In this case....I vote yes.
These strings should not match:
You said this because...?
I dream...
Suppose...oh, wait.
I have difficulty reading Perl constructs such as negative lookahead assertions, and my understanding is they don't work in this case anyway:
\.\.(?!\.)
So, yeah, I'm hoping for something that might be more readable in Raku. Thx.
Turns out this is pretty simple in Raku:
/ [ ^ | <-[.]> ] [ \. ** 4..* | \. ** 2 ] [ <-[.]> | $ ] /
Reading the code, the regex asks for three []
groupings:
a []
grouping of ^
start-of-line |
or <-[.]>
a custom -
negative character class consisting of anything-other-than .
dot, immediately followed by
a []
grouping of 4..*
four-or-more .
dots |
or 2
two-dots, immediately followed by
a []
grouping of <-[.]>
a custom -
negative character class consisting of anything-other-than .
dot |
or $
end-of-line.
Sample Input (1):
These strings should match:
Yes.. Please go away.
I have the ball..
In this case....I vote yes.
These strings should not match:
You said this because...?
I dream...
Suppose...oh, wait.
Sample Output (using Raku one-liner):
~$ raku -ne '.put if / [ ^ | <-[.]> ] [ \. ** 4..* | \. ** 2 ] [ <-[.]> | $ ] /;' file
Yes.. Please go away.
I have the ball..
In this case....I vote yes.
Additional notes: Above is a grep-like answer that returns lines if they contain a desired dot-length( 2 dots, 4-or-more dots) What to do if an undesired dot-length (e.g. 3 dots) is present in the same line as a desired dot-length?
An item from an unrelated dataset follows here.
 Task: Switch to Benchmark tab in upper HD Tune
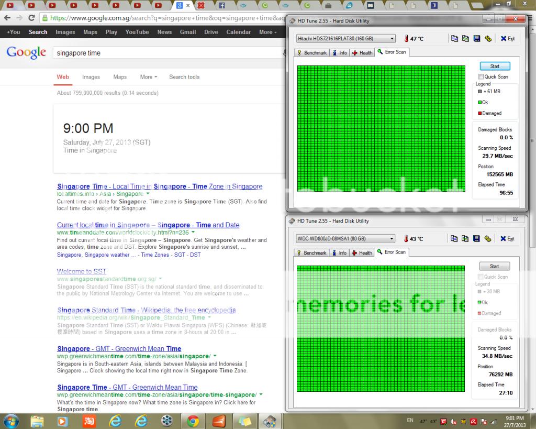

Below shows code that removes these (complex) lines:
~$ raku -ne '.put if / \. ** 2..* / and not / [ ^ | <-[.]> ] \. ** 3 [ <-[.]> | $ ] /;' file
The (second) Raku code block immediately above removes each of the lines below:
These strings should not / do not match:
You said this because...?
I dream...
Suppose...oh, wait.
foo...bar.. (three-dots-then-two)
one period should not match.
...
...foo
bar...
foo..bar...baz (two-dots-then-three)